Asturias espera un verano caluroso

Un grupo de niños se baña en el Río Cares./ NEL ACEBAL
Un grupo de niños se baña en el Río Cares. / NEL ACEBAL

A pesar de las altas temperaturas, los días de sol serán más escasos de lo habitual | «La probabilidad de tener estaciones cálidas es cada vez mayor», afirma el delegado de la Aemet, que lo vincula al efecto del cambio climático

DANI BUSTOOVIEDO.

Convendrá no guardar la ropa de primavera y entretiempo muy en el fondo del armario. El verano asturiano se prevé caluroso, pero los días de sol y playa estarán muy cotizados.
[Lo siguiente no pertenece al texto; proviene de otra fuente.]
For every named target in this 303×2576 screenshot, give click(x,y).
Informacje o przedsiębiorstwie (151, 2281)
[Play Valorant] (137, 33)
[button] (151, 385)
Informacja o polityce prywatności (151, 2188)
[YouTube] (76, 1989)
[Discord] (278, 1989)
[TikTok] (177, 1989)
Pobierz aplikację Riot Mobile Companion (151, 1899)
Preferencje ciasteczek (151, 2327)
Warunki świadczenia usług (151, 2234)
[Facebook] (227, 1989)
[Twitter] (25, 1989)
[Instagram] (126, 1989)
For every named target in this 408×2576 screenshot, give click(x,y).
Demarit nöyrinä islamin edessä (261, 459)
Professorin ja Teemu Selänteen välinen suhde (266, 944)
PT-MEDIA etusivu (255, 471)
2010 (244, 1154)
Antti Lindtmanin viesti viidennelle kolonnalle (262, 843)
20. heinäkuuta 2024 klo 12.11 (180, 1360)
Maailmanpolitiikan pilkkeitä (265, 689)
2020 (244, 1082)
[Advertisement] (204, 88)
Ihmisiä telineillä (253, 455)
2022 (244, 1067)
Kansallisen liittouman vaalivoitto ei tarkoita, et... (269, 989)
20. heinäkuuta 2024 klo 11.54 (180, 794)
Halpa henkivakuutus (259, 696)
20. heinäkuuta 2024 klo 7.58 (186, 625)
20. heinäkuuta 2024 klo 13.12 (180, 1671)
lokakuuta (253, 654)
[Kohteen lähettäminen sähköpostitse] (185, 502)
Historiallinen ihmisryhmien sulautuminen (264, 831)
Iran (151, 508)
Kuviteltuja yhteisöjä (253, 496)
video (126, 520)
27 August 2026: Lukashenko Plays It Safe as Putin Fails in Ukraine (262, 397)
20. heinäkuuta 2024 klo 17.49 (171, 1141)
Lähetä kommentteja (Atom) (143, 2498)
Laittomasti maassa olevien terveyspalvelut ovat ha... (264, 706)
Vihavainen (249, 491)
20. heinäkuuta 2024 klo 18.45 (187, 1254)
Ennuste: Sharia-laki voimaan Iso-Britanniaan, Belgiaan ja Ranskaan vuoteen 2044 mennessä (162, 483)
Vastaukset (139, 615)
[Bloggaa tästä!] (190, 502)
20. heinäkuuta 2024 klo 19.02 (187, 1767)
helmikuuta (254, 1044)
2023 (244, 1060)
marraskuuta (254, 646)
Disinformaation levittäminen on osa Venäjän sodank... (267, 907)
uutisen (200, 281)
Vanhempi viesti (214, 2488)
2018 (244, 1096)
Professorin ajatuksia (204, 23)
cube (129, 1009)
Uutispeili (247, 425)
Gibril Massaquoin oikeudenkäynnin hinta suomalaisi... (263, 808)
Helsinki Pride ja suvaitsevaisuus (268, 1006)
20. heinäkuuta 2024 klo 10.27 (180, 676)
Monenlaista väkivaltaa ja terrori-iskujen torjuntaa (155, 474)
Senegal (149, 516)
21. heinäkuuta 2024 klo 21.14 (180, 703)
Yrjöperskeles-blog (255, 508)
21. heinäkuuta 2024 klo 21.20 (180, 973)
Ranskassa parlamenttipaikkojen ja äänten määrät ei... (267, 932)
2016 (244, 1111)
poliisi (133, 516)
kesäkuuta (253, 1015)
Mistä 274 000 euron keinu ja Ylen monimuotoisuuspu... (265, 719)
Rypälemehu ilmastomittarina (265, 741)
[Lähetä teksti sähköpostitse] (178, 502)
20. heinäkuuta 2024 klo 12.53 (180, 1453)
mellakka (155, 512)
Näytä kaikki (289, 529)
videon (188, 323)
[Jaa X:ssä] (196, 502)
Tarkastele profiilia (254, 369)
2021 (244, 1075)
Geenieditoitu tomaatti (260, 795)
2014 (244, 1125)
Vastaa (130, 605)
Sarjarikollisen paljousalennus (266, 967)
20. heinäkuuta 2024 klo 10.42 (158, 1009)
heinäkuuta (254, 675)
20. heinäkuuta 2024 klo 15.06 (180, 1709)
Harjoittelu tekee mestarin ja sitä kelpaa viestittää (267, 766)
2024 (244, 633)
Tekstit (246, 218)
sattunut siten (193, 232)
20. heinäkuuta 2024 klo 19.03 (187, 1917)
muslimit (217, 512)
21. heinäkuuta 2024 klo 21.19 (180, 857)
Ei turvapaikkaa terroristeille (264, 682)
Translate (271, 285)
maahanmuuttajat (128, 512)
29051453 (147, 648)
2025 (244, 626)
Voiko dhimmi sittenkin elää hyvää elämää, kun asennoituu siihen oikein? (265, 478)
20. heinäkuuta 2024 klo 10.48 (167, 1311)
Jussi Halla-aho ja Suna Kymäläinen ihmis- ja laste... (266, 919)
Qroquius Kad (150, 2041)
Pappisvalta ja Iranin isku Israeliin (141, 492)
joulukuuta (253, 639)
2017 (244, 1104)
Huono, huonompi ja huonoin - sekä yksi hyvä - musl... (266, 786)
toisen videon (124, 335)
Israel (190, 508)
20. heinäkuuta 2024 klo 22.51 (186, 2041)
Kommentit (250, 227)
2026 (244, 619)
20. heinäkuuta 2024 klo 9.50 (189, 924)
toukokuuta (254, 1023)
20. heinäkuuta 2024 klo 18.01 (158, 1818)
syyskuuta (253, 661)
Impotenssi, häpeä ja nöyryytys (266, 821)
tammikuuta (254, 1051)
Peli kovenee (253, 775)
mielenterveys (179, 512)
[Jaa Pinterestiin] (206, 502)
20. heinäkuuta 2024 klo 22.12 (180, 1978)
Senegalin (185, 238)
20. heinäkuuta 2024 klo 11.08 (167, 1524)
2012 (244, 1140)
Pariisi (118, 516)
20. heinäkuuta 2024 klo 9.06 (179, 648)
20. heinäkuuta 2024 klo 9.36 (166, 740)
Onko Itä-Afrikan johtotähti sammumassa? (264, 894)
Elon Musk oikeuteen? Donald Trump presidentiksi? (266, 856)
Es la conclusión que se desprende de la previsión realizada por la Agencia Estatal de Meteorología (Aemet) para los meses de junio, julio, agosto y septiembre en el Principado.

El delegado territorial de la Aemet en Asturias, Ángel Gómez Peláez, detalló ayer que hay un 50% de probabilidades de que el verano sea más cálido de lo habitual, mientras que las posibilidades de que vengan meses más fríos que en años precedentes se quedan tan solo en un 20%.

Con respecto a las lluvias, el modelo de predicción utilizado por Aemet no ha obtenido una «señal climatológica significativa», lo que se traduce en que hay las mismas probabilidades (33,3%) de que los meses de junio, julio y agosto sean húmedos, normales o secos.

Más información

Por tanto, el verano, que comienza esta tarde a las 17.54 horas y que durará hasta el 23 de septiembre, tendrá a los asturianos pendientes del cielo a diario en el caso de que tengan previsto realizar algún plan al aire libre. Nada nuevo, en realidad, respecto a las épocas estivales precedentes más recientes.

Para el conjunto del país, también se prevé que el verano sea más caluroso de lo normal, con valores en torno a 0,5 grados por encima de la media de referencia, tras una primavera que fue la sexta más seca del siglo XXI y que confirma la situación de sequía meteorológica. Con todo, estas previsiones a largo plazo son complicadas de concretar, según explicó el delegado territorial, ya que «los pequeños errores iniciales en el estado de la atmósfera, con el paso del tiempo, se van amplificando».

Ángel Gómez también mostró un balance de la primavera, que fue cálida (0,2 grados por encima de la media, especialmente en marzo y mayo), soleada, algo ventosa, con poca actividad tormentosa y con un 32% menos de precipitaciones respecto a lo habitual en la región en esta época del año. «La probabilidad de tener estaciones cálidas cada vez es mayor», comentó el delegado territorial, quien atribuyó esta tendencia a los efectos del cambio climático que se está produciendo en todos los rincones del mundo. La tendencia general, matizó, «puede atribuirse al cambio climático, pero no así cada evento singular de aumento de temperaturas».

Aunque con carácter general la primavera fue cálida en el conjunto de la región, el oriente asturiano contó con un carácter térmico normal, e incluso frío, mientras que otras zonas tuvieron niveles muy cálidos.

La mayor parte de la actividad tormentosa de la primavera, cuando se produjeron un total de 780 descargas eléctricas, se concentró en abril, dado que en marzo se produjeron 68, mientras que en mayo únicamente se registró un rayo.

Gómez indicó que durante los meses primaverales los asturianos disfrutaron de un 34% más de horas de sol de lo habitual, mientras que el viento se dejó notar un 12% más que los valores frecuentes.

Durante el balance, realizado en la sala de prensa de la Delegación del Gobierno, en Oviedo, el delegado territorial apuntó dos episodios significativos de la primavera. El primero, la borrasca 'Laura', que dejó a principios de marzo precipitaciones de hasta 50,2 litros por metro cuadrado en Degaña y rachas de viento de hasta 125 kilómetros por hora en Sotres; y en segundo lugar, la ola de calor intenso de mayo, procedente de África, cuando se alcanzaron temperaturas máximas de 31,9 grados en Mieres.

Mañana se llegará a 27 grados

A lo largo de los próximos días, la Aemet prevé precipitaciones débiles en el conjunto del Principado, salvo mañana, cuando se podrá disfrutar de «buen tiempo» con cielos con nubes y claros y temperaturas máximas que subirán hasta los 27 grados.

A partir del domingo se percibirá una ligera bajada de estos valores y lluvias «no intensas», la «tónica habitual para esta época del año», según apuntó Gómez.

Para los primeros días de julio igualmente se pronosticaron precipitaciones y valores términos «normales» para este periodo, a excepción de las zonas costeras, donde las temperaturas pueden ser «ligeramente menores» que en el resto de Asturias.